Sudjana et al.’s method [56] was used to determine the minimum bactericidal concentration (MBC) from the MIC broth microdilution assays by subculturing 10 μL volumes from each well that did not exhibit growth after 24 h of incubation and spot inoculating it onto fresh Mueller-Hinton agar plates. The plates were incubated for 48 h after which the numbers of viable colonies were counted. The MBC was defined as the lowest concentration killing more than or equal to 99.9% of the inoculum compared with initial viable counts [56].

The time kill assay was done according to the method of Odenholt et al. [57] as described by Akinpelu et al. [50]. The selected test Listeria isolates namely L. ivanovii (LEL 18), L. grayi (LAL 15), L. monocytogenes (LAL 8) and L. ivanovii (LEL 30) were used for the rate of kill studies as representatives of the Listeria species used in the study. The turbidity of the 18 h old test Listeria was first standardized to 10⁸ cfu/mL. Four different concentrations of the plant extract were made starting from the MIC to 4× MIC value for each test organism.

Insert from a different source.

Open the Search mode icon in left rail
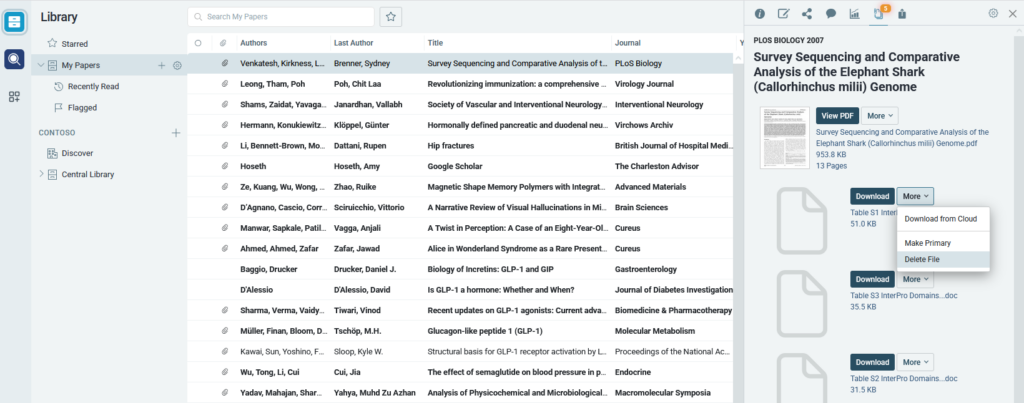The height and width of the screenshot is (403, 1024). [x=14, y=59]
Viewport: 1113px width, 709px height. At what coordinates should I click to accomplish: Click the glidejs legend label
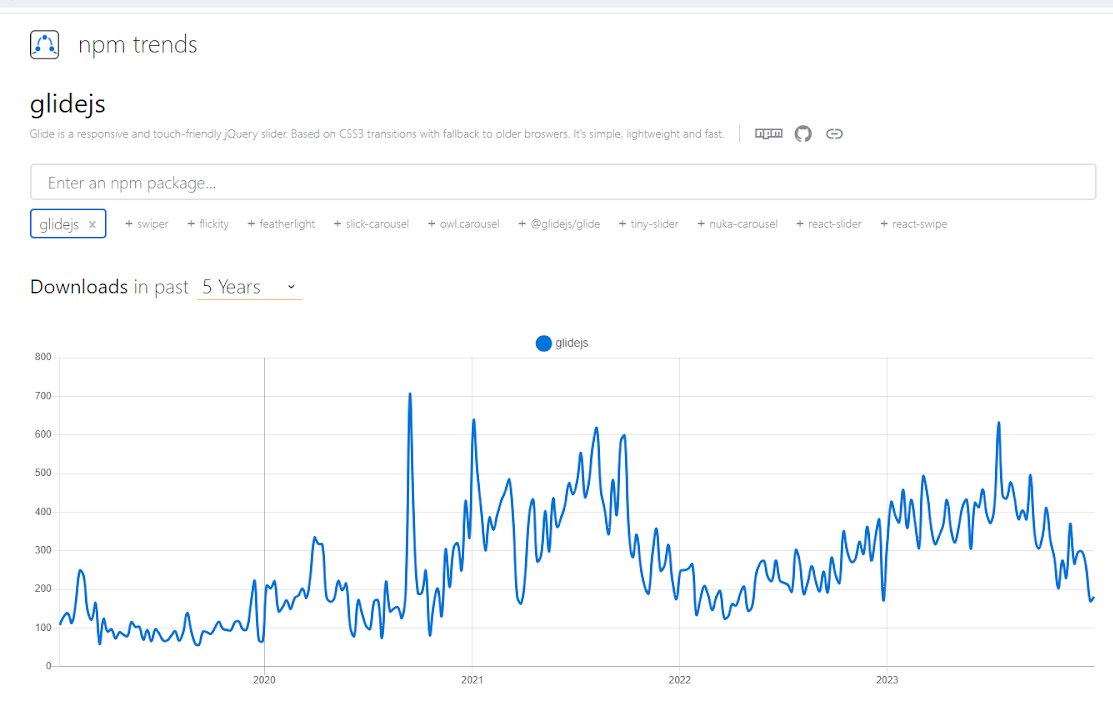coord(572,343)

A 0.5 mL volume of known cell density from each organism suspension was added to 4.5 mL of different concentrations of the extracts solutions, held at room temperature and the rate of kill determined over a period of 2 h. Exactly 0.5 mL volume of each suspension was withdrawn at 15 min intervals and transferred to 4.5 mL of nutrient broth recovery medium containing 3% “Tween 80” to neutralize the effects of the antimicrobial compound carryovers on the test organisms [50]. The suspension was then serially diluted and 0.5 mL was plated out for viable counts using the pour plate method. The plates were thereafter incubated at 37 °C for 48 h. The control plates contained the test organism without the plant extracts. The emergent colonies were counted and compared with the counts of the culture control.

SPSS 19.0 version for Windows program (SPSS, Inc.) at a 95% confidence level was used to determine the one way ANOVA, means and standard deviations.